A bi-annual surface contamination study at a national level cost a marginal fraction of CSTD use and this should certainly be implemented to optimize public fund before systematic use of CSTD. Addition of 5-FU, gemcitabine and hopefully other hazardous drugs would also increase the robustness of the national program. Finally, the opportunity to measure urinary contamination of healthcare workers should also be considered as a national level, taking into human resources, practical and legal issues. All these elements will certainly be considered through the revision of our national prevention guide, which is planned in 2017.

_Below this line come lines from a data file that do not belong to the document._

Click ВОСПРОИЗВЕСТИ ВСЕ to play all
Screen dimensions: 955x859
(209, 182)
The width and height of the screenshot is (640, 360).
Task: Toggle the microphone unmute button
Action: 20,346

This study has limitations. It is a retrospective study with annual measures of surface contamination of hazardous drugs. Repeated measures within a shorter period of time would allow a better description of the contamination. Considering more children are hospitalized as inpatients to receive their chemotherapy, we conducted a complementary set of measures to cover both inpatient care units. The proportion of inpatients and outpatients should be taken into account when measuring the risk at the bedside in different healthcare settings. Finally, the recovery from surfaces was good for most surfaces but lower for linoleum (37–82 %, coefficient of variation of 7–22 %), which could underestimate the contamination on the floor of some hospitals.
This study shows a longitudinal perspective of the surface contamination of hazardous drugs in a teaching mother-child hospital. Every hospital should review its annual scorecard of contamination with a longitudinal perspective to minimize drug contamination. It is possible to contain surface contamination with hazardous drugs with different strategies.
Conflicts of interest statement: The authors state no conflict of interest. They have read the journal’s publication ethics and publication malpractice statement available at the journal’s website and hereby confirm that they comply with all its parts applicable to the present scientific work.